Quando questionados sobre as salas-museus, os defensores destas homenagens escudam-se na importância que Marcelo Caetano e Paulo Cunha tiveram na história do Direito português. A sua categoria de juristas de renome é, na opinião dos seus defensores, razão suficiente para prestar estas homenagens através de espaço museológico. O seu legado político é algo totalmente diferente, afirmam. Separam a arte do artista, apesar de esta ser uma separação um pouco complicada – onde começa e acaba a atividade jurídica de cada um destes homens? A sua atividade política não era, também, parte da sua atividade jurídica? Os seus contributos jurídicos não moldaram os seus “contributos” políticos? Será possível separar a arte do artista quando falamos do estudo do Direito e da governação política, duas áreas que caminham de mãos dadas? Não deveremos, pelo contrário, ler os seus contributos para a história do Direito português à luz dos cargos políticos que desempenharam, e vice-versa? Infelizmente, estas salas-museus não adotam esta leitura crítica dos juristas de renome: apenas celebram acriticamente o seu legado, esquecendo-se que os homens não são apenas aquilo que escrevem, mas também o que fazem nas suas vidas.
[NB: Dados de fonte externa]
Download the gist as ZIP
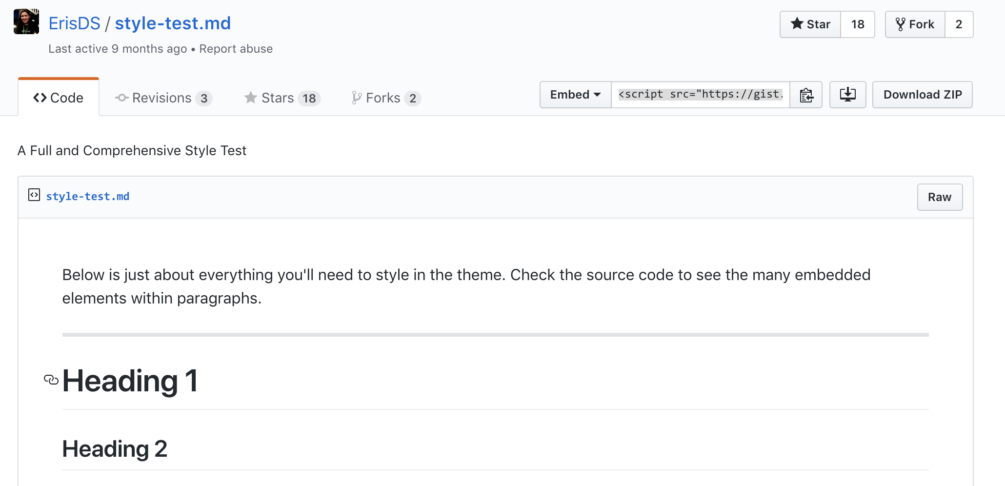Viewport: 1005px width, 486px height. click(x=922, y=95)
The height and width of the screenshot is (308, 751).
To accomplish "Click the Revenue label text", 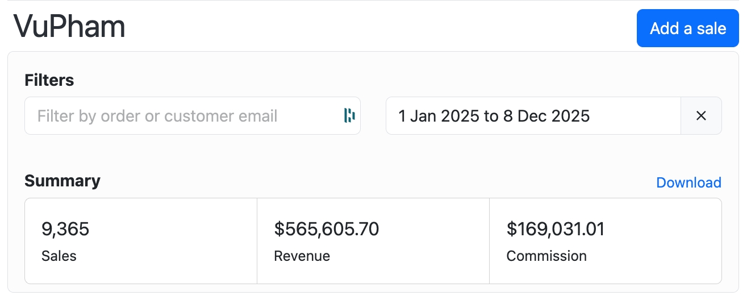I will [x=302, y=256].
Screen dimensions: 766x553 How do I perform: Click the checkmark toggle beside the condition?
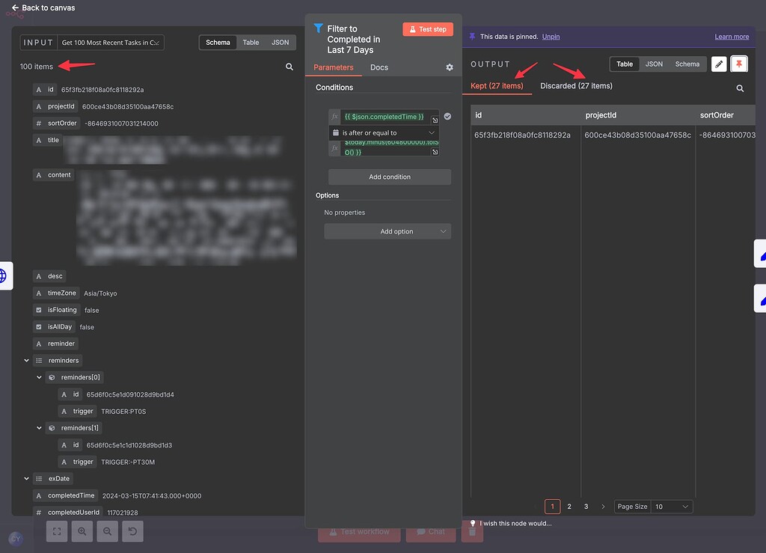[x=447, y=116]
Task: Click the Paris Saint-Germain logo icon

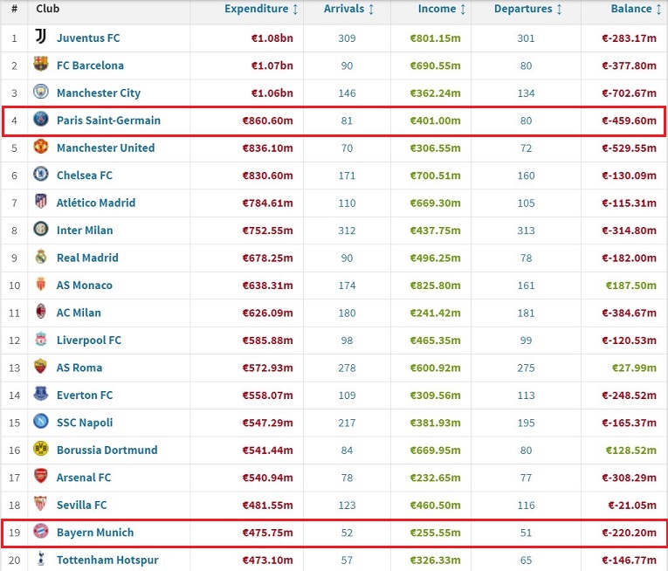Action: pos(41,119)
As visitas ao museu apenas são possíveis por marcação prévia, mas a Faculdade de Direito disponibilizou visitas virtuais onde podemos ver estas homenagens aos governantes do Estado Novo no conforto dos nossos sofás. Ao entrarmos na Sala Marcello Caetano, deparamo-nos com uma cronologia da sua vida. Podemos observar que, enquanto os seus contributos jurídicos são especificados – o tema da sua tese de doutoramento, o seu papel central na fundação de um “novo” Direito Administrativo português, os seus contributos em diferentes conferências internacionais de Direito –, os seus cargos políticos são meramente mencionados. Em Setembro de 1968, é chamado a chefiar o Governo português, lê-se. Foi Presidente do Conselho de Ministros até ao dia 25 de Abril de 1974, lê-se um pouco mais em baixo. Residiu, desde 1974 até à sua morte, em 1980, no Brasil. Final da cronologia.

Ainda se celebra o Estado Novo na Faculdade de Direito Nada é dito sobre a governação de seis anos de Marcelo Caetano, nada é dito sobre o porquê de – misteriosamente! – Caetano ter ido para o Brasil depois do 25 de Abril. Há muito a dizer sobre o que é silenciado nestas linhas, muitas questões por responder. O que terá acontecido no dia 25 de Abril?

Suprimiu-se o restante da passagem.